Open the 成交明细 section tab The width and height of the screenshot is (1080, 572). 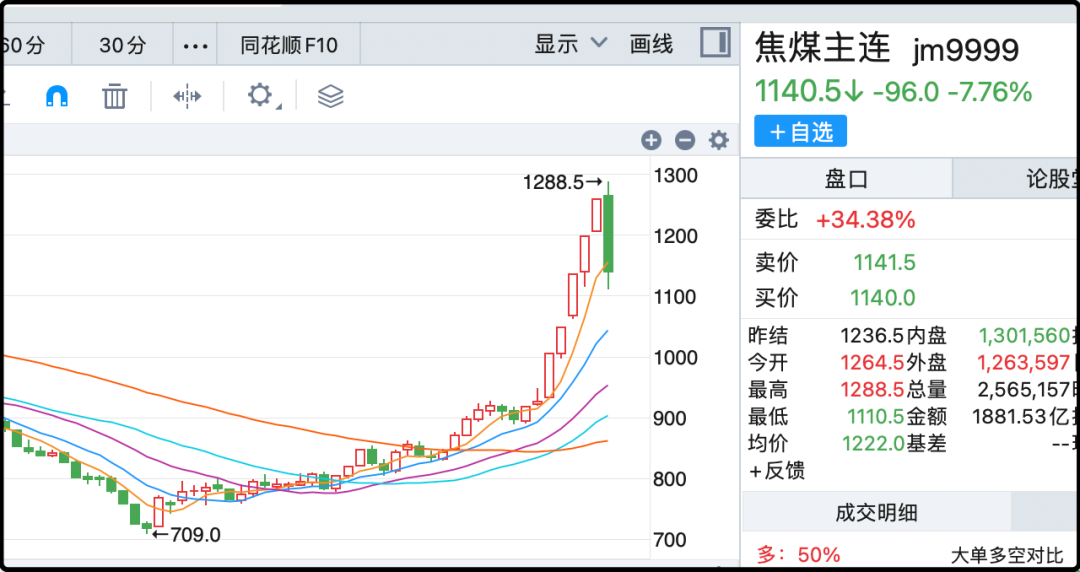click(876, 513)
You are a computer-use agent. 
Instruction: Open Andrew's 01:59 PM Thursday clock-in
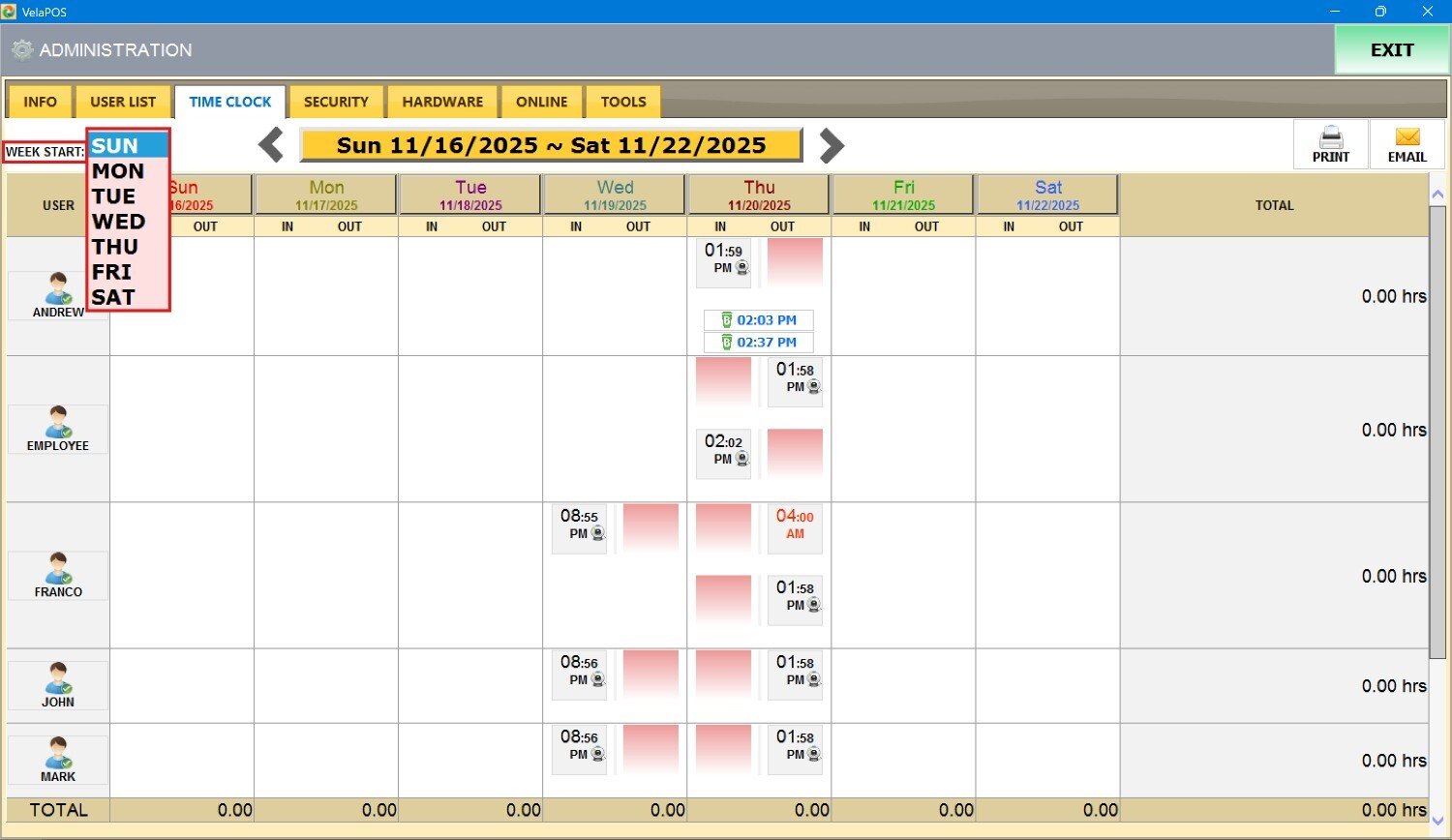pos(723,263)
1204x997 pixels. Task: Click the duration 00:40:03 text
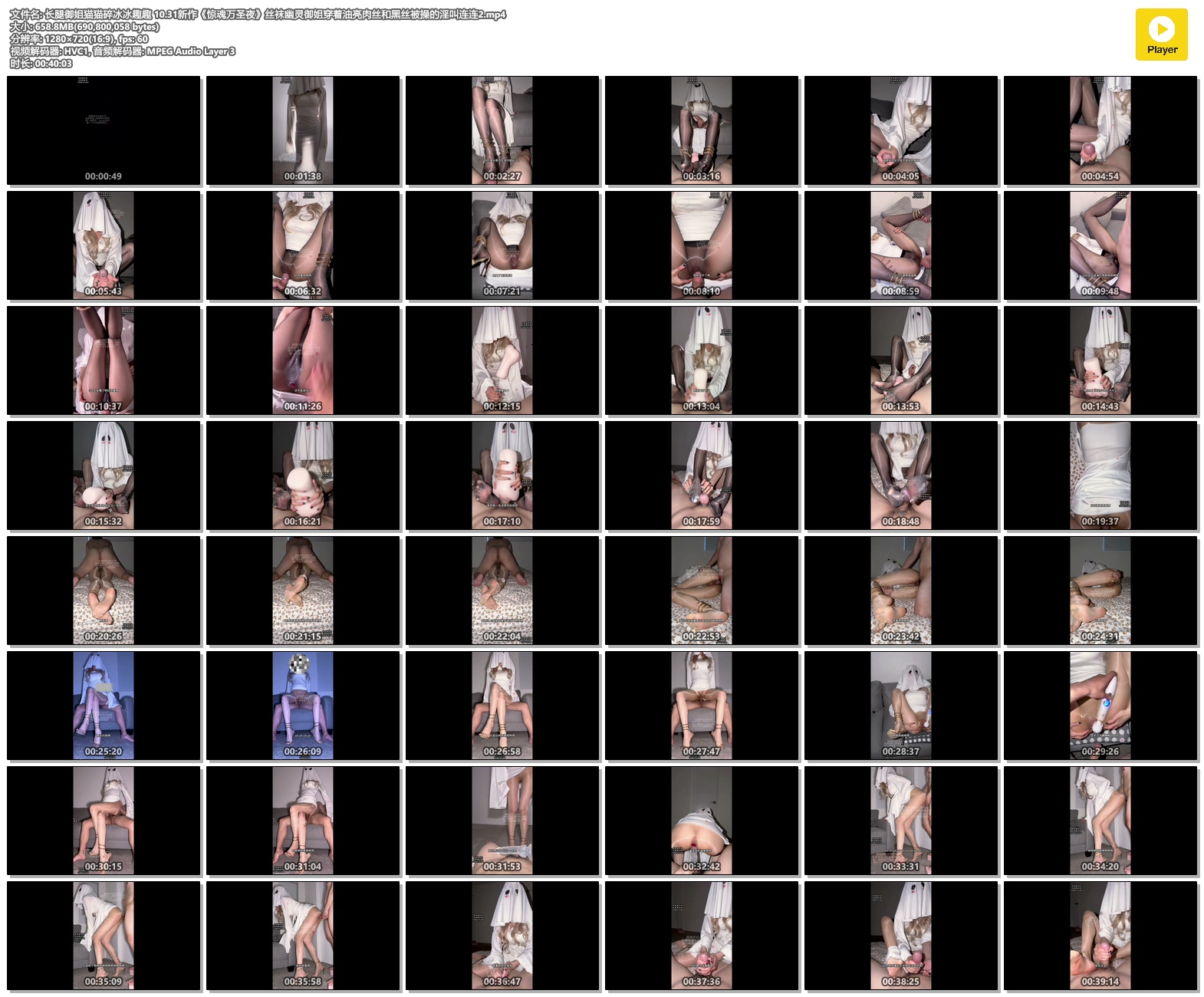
#####
## Défi
Recopiez tout le texte du passage qui va de la ligne contenant « You are a computer-use agent. » jusqu'à la fin des enregistrements, les deux bornes comprises, en ajustant de -111 chaque coordonnée des réponses. Laissez les images de côté.

## Réponse
You are a computer-use agent. 
Instruction: Open Andrew's 01:59 PM Thursday clock-in
pos(612,152)
1204x997 pixels. Task: Click the duration 00:40:03 text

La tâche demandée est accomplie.